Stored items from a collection
_ _ _ _ _ _ _

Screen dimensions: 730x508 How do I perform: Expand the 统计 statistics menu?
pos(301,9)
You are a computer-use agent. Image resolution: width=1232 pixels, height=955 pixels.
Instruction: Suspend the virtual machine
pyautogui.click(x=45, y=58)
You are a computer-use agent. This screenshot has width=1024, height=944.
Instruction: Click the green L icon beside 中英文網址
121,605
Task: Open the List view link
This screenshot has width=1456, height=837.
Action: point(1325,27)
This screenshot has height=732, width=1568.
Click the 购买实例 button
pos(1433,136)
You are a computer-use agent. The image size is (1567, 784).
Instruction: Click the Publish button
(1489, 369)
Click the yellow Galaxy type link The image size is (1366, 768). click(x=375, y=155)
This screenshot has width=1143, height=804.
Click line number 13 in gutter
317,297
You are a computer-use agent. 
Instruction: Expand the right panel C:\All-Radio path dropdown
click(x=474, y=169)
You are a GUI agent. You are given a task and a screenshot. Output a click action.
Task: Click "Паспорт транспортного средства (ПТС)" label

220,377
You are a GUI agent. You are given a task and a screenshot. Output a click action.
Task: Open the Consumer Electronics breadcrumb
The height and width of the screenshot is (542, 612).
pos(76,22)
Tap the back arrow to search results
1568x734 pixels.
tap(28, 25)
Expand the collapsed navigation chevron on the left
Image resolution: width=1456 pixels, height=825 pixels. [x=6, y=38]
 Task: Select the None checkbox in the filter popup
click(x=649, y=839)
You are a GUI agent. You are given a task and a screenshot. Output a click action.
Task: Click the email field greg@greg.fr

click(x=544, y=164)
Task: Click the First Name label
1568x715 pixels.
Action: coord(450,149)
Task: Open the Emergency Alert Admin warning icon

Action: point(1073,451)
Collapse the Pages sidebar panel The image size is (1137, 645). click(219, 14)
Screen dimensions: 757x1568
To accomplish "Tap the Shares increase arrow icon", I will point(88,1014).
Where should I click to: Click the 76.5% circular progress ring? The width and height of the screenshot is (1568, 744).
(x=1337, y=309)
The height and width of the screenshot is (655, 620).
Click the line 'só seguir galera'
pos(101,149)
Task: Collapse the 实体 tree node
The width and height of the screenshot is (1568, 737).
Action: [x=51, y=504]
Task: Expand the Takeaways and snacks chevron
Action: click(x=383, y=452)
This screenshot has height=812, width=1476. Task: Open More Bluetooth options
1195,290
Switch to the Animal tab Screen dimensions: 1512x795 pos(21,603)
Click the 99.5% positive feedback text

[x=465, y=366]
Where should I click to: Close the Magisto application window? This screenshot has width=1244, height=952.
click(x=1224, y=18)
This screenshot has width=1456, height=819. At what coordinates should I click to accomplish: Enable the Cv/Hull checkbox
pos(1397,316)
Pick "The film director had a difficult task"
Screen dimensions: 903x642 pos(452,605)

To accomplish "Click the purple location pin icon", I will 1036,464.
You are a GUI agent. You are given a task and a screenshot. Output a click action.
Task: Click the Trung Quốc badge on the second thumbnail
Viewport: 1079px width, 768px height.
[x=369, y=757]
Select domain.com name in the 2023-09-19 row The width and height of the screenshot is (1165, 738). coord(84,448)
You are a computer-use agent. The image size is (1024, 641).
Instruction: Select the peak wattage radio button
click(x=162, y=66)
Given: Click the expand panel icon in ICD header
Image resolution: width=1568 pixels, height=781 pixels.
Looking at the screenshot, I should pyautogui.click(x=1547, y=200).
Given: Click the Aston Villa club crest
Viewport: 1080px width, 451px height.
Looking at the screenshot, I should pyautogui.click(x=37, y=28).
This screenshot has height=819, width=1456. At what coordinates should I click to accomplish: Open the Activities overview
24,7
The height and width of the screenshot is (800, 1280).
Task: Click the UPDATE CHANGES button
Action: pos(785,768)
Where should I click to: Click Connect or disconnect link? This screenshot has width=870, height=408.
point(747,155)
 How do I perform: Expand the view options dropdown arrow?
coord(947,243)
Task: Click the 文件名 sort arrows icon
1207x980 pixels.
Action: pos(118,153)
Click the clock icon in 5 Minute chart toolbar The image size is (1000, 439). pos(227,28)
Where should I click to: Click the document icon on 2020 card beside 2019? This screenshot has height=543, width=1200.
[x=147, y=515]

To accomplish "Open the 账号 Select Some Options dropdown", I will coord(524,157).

_ _ _ _ _ _ _

Job ->
Gather each line of the listing above that contains the word "accomplish" and copy those lines out in full.

Exercise solution ->
To accomplish "Tap the Shares increase arrow icon", I will point(88,1014).
This screenshot has width=1456, height=819. At what coordinates should I click to accomplish: Enable the Cv/Hull checkbox
To accomplish "Click the purple location pin icon", I will 1036,464.
This screenshot has height=819, width=1456. At what coordinates should I click to accomplish: Open the Activities overview
To accomplish "Open the 账号 Select Some Options dropdown", I will coord(524,157).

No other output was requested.